Al termine di alcuni strepitosi viaggi in Rajasthan, Kazakistan, Mali, Ecuador, solo per fare qualche esempio, non vedevo l’ora di tornare a casa. Lo stesso è accaduto con la Sicilia, in un lasso di tempo inferiore. Credo che ciò accada quando la realtà di un luogo non ti corrisponde. Quando dal paradiso giri l’angolo e passi direttamente alle viscere dell’inferno. Succede quando manca un’armonia di base, cose che in’India, nonostante le complessità sociali, è presente. In Sicilia vai a letto con i pensieri pieni di rimpianto. Qualcosa di ben peggiore del caos e le migliaia di persone da cui sei perennemente circondato in città come Jaisalmer e Udaipur. O del fatto che in Ecuador è meglio non uscire la sera. Oppure di trovarsi faccia a faccia con povertà, denutrizione e malattie come in Mali o sapere che in Kazakistan mezza steppa è radioattiva e la gente abita in città avvelenate da industrie e centrali. La prossimità poi non aiuta. Nel senso che i posti sopracitati sono emotivamente e geograficamente distanti, mentre la Sicilia è Italia. Poteva e doveva essere come la Toscana, le Marche, l’Umbria. Civiltà, bellezza, gusto, storia, cultura, buona amministrazione. La Puglia ha tanti problemi, ma in confronto alla Sicilia è Helsinki.

Da Taormina a Noto, il bello è confinato alla natura, al cibo, all’antico ed alle architetture dei secoli precedenti. Il nuovo è spesso indegno, funesto, sciatto, losco, indigeribile. Terreno fertile per illegalità e degrado. Ed è triste, perché i siciliani sono persone gentili, attente, affettuose, ospitali. E sono loro a pagare il prezzo più alto. Non certo il turista che della Sicilia si prende solo il meglio. Taormina, la cima dell’Etna, Ortigia, l’Oasi di Vendicari, Noto, Acireale, la Valle dei Templi, il mare luminoso, trasparente e pulito, Catania con Via dei Crociferi, il vulcano che sbuca dai viali ed il suo mercato del pesce, Acitrezza, Sciacca, il Cretto di Burri, Modica, Ragusa Ibla, le Eolie, e la lista potrebbe continuare per parecchio, sono posti straordinari e imperdibili. E per questo motivo la Sicilia, come scritto nel primo post di questo viaggio, è la Notte Stellata di Van Gogh con uno squarcio.

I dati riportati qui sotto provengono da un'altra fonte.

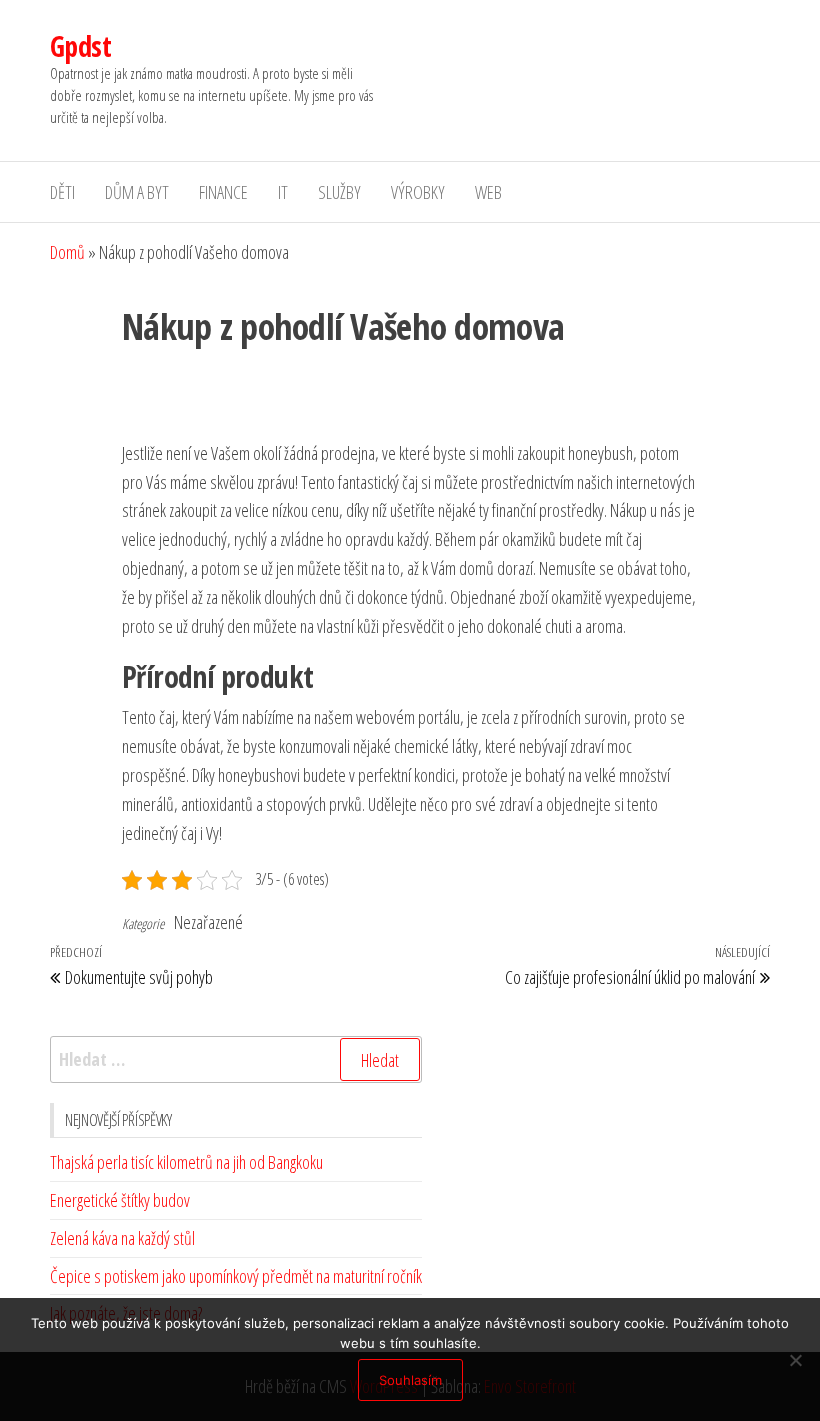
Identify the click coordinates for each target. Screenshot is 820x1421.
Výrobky (418, 192)
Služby (339, 192)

Note di chiusura anche per la compagna di viaggio, la Lancia Y, l’unico modello che la Lancia continuerà a produrre. La Y, soprattutto con il motore 1.2 a benzina è lenta e consuma troppo. Ha dalla sua il comfort ma ben poco di emozionante e innovativo. Inoltre compete con una selva di city-car come Fiat Panda e 500, Suzuki Swift, Nissan Micra, Toyota Yaris, Hyundai i10, Volkswagen Fox, tutte provate in prima persona, ed auto che per un motivo o per l’altro sono più divertenti, meglio rifinite, più economiche e solide, più veloci, più guidabili, meglio studiate in termini di visibilità. La cosa più positiva che riesco a trovare è che dopo quasi 1000 chilometri al volante, spaziando da autostrade, percorsi pieni di curve su asfalti groviera, sentieri e città, non avevo né i lombi in fiamme ne mal di schiena ne il nervo sciatico infiammato. Ma una city-car deve avere un buono scatto ed una visibilità ottima a 360 gradi, e su questi aspetti la Lancia Y ha qualche ingente lacuna, bilanciate però dal pregio di essere ben disegnata, comunque funzionale e poco appariscente.